• Assignment
Reproduce the data word for word, starting at the line that contains "Find the location" and ending at the end of the data. Omit the pictures from your copy.

• Records for the task
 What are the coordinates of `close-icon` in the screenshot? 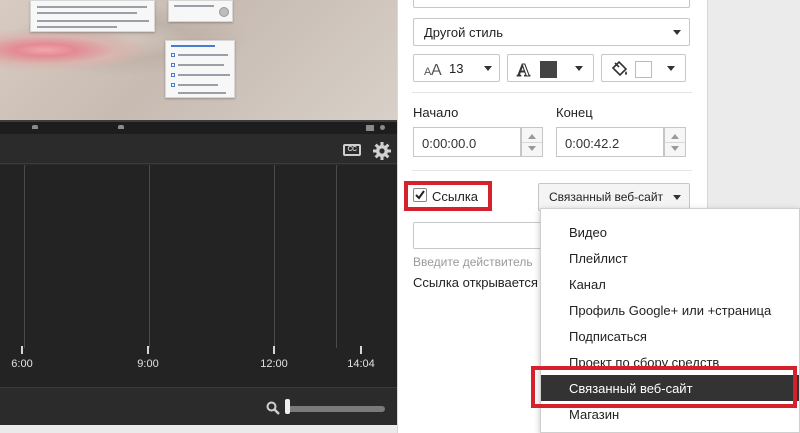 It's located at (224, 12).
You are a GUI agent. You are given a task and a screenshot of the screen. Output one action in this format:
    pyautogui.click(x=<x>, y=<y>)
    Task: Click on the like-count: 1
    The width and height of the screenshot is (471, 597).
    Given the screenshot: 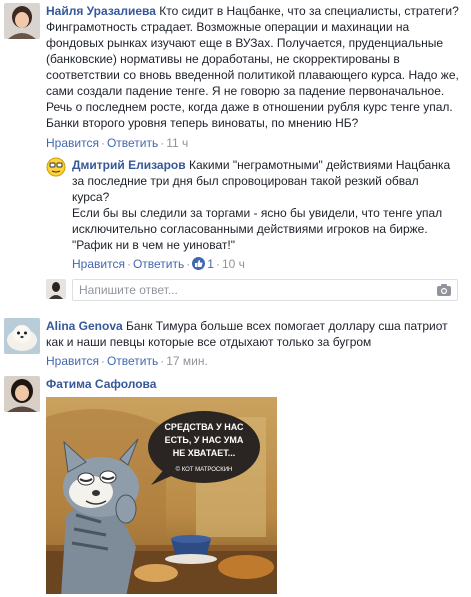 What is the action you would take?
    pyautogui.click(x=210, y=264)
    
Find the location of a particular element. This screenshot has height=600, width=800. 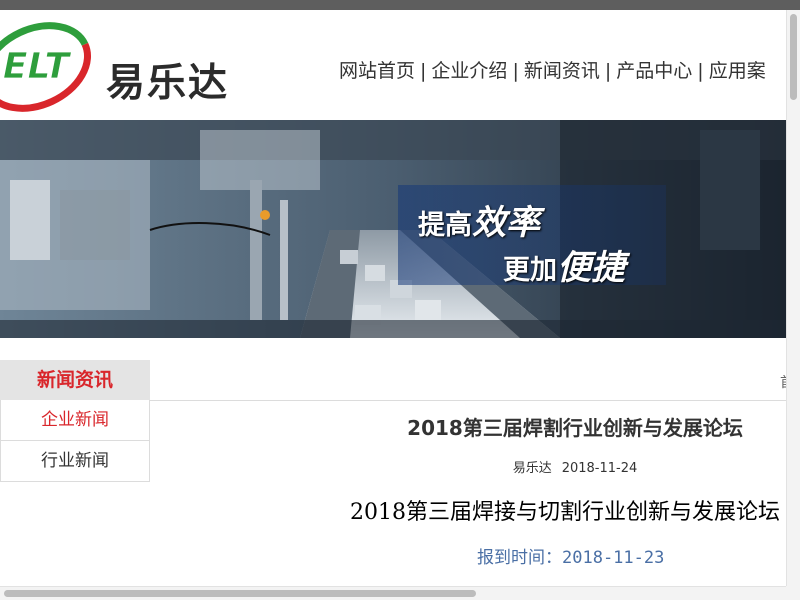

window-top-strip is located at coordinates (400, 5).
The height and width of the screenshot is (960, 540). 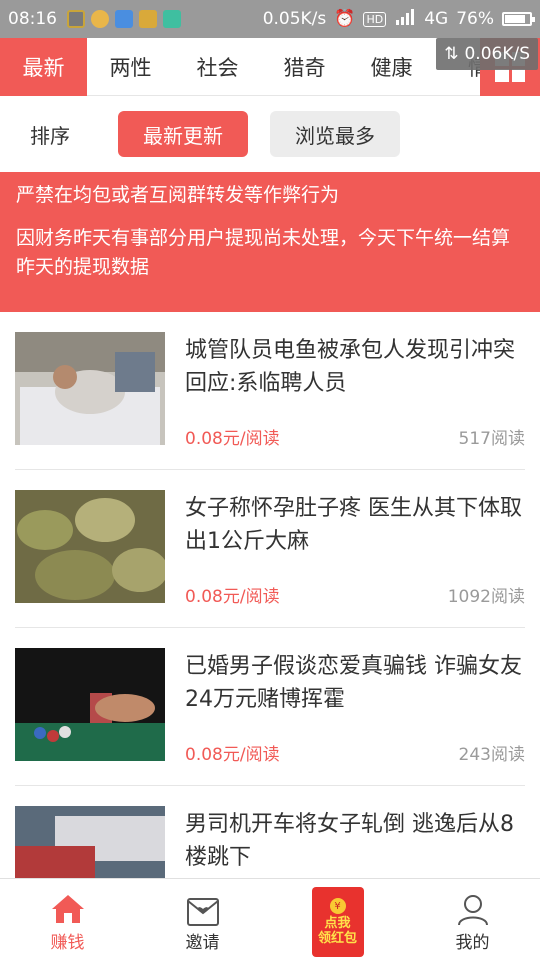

• Output below
Find the location of a particular element. This screenshot has height=600, width=800. 

window-top-strip is located at coordinates (400, 5).
The height and width of the screenshot is (960, 540). 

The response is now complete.